I work with a lot of Alzheimer's patients and I see them come in almost fully functioning then go to completely dependent within months. While I haven't looked into euthanasia enough to take a side with how the Bible stands, I understand that death really is a sweet release for them (and their families/loved ones) from their prison that may last only months or might even last over a decade. I know I have developed a callous, but this view also depends on the understanding that G-d holds these people and only He can know what happens when we die. Dementia is a terrible disease for all involved, but knowing that G-d is in control and knowing that when the patients die they are finally able to rest and be restored is very comforting for me.

-BedpanAlley

Aesop said...

If I ever live long enough to get dementia or be told it's in the offing, my plan is to make all my farewells, and then go camping. When I'm too out of it to fend off wolves and grizzly bears with a stick and a torch, I want them to eat me and recycle me, because that's by far orders of magnitude less painful than being one of the members of the permanently diapered lost-their-mind screaming-at-the-walls posse that characterizes the long-term demented.
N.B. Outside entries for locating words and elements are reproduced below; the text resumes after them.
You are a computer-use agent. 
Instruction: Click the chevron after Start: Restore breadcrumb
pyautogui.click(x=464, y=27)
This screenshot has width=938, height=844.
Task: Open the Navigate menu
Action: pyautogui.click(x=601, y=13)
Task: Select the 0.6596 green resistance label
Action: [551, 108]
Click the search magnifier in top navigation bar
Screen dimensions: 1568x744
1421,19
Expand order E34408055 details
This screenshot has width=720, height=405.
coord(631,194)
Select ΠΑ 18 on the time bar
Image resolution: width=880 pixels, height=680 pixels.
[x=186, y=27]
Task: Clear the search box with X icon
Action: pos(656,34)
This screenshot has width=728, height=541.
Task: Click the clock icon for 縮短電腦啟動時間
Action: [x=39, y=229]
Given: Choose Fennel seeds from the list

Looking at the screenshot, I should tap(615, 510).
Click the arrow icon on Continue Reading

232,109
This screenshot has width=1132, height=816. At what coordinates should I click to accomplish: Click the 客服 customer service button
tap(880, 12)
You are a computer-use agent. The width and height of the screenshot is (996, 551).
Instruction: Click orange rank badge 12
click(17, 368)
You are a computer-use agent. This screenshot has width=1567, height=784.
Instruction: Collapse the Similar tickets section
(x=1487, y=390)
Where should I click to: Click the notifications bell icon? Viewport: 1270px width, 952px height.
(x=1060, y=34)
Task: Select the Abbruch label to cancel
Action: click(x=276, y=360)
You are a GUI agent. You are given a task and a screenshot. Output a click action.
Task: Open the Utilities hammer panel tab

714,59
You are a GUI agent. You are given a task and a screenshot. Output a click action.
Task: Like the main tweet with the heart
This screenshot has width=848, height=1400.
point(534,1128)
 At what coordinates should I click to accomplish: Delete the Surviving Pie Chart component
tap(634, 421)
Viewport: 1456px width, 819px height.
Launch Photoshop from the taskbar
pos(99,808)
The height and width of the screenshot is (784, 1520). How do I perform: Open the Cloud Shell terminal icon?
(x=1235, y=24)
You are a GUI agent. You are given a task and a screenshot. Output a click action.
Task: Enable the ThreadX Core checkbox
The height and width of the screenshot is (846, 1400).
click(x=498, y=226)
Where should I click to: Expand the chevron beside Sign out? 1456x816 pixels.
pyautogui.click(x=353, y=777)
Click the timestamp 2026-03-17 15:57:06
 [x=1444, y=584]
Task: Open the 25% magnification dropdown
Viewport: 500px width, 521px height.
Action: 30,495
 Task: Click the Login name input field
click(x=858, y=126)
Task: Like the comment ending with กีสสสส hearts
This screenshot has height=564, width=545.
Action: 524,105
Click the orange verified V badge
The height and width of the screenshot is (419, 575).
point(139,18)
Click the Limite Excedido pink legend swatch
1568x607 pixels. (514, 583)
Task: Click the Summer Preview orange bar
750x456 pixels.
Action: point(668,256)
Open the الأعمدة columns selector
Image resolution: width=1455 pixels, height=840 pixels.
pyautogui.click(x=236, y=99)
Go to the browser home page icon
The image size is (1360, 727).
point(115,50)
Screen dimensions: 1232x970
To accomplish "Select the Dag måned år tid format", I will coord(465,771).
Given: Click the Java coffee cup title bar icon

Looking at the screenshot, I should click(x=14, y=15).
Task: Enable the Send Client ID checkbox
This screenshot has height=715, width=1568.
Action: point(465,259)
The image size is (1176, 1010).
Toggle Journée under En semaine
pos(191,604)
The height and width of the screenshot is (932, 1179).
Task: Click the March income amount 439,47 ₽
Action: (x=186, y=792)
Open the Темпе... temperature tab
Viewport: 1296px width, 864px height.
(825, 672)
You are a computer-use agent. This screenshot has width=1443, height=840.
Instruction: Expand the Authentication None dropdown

I'm wholly against officially sanctioned euthanasia, but I can understand those who favor it in those circumstances.

Nurse Dee said...

I'm completely with ya when it comes to instances of dementia or when a pt can freely choose their own ending.

It's so sad when these people have to just "be around" instead of being able to live. We certainly wouldn't do that to our beloved pets, why should we expect the same of our loved human beings?!